I feel for you guys over there, hats off for your endurance.
I do have a question though...
Why are there so many drones?
Or is it my eyes?
It must be your eyes. They are all workers in the pictures.
Member, I know you did the best you could do with what you had. It is easy to look back and tell ourselves what we should have done or tell others what they should have done, perhaps it would have sounded better or a little nicer if Mikey would have said (what you could have done). Mikey is a nice guy and I am sure this is what he absoultly meant. (What you could have done) I feel sure he did not mean to come across in a possibly offensive way. Is this right Mikie?
"What do you guys think I should have done in this regard?"

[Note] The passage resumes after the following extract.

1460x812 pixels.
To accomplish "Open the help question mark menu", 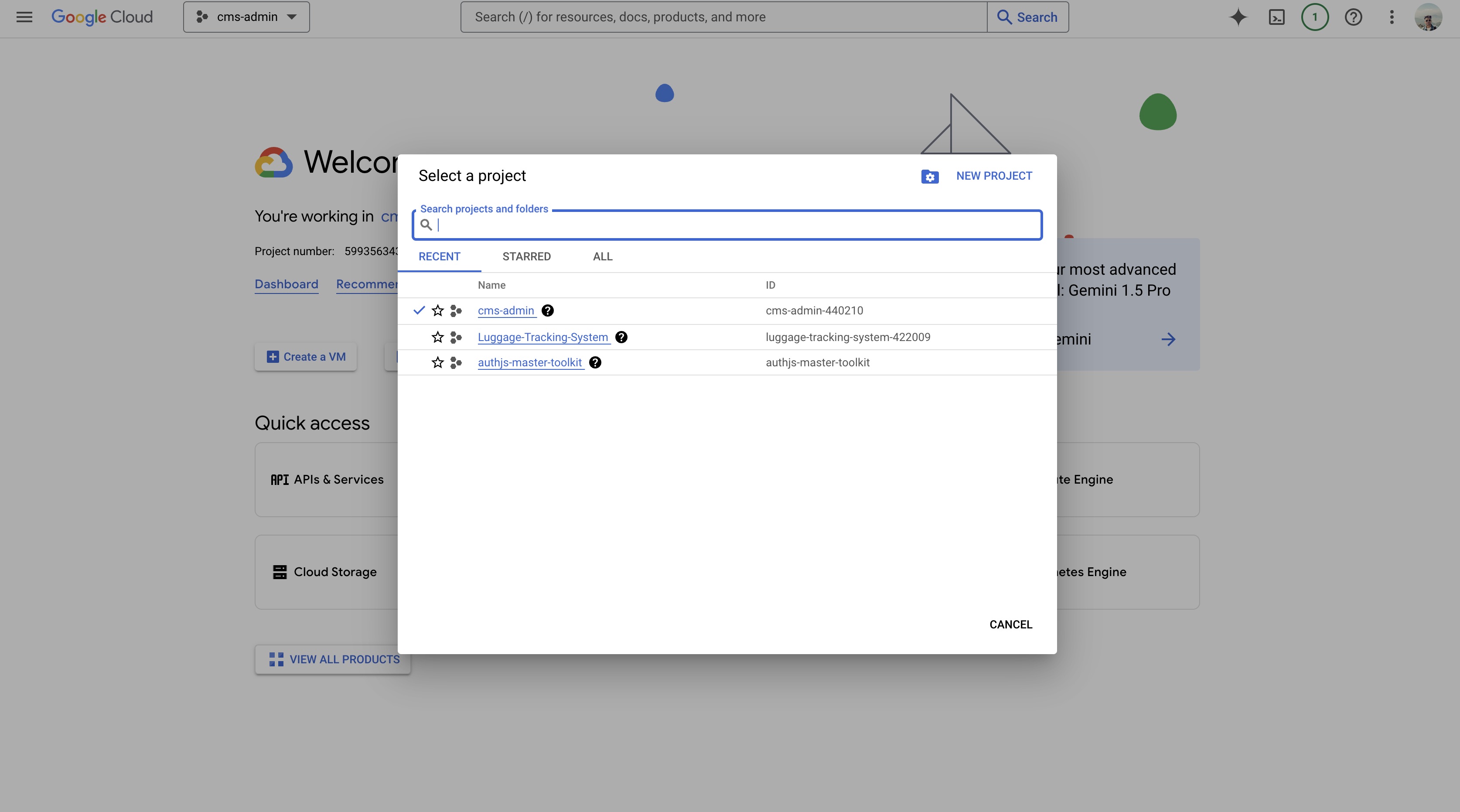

What you should've done was best that you could do, under the circumstances, and you that is just what you did. What you could have done, and I think you did do, was a good treatment of some type such as OAV or Apaivar etc. just before putting them to bed. (See Ian Stepler on this), and as Mikey said came up with a nuc box if you would have had access to onen (which you did not have). The biggest thing would have been to dispose of the mites. Feed pollen for late fall and winter growth.
That way instead of going backwards, your hive would have been going forward even if a turtle pace considering the time of year. If we take a closer look at the next to the last picture, blown up as much as possible, we will see young larvae in the open cells on the right side just under the honey. So we know the queen was trying Member, I hope that helps?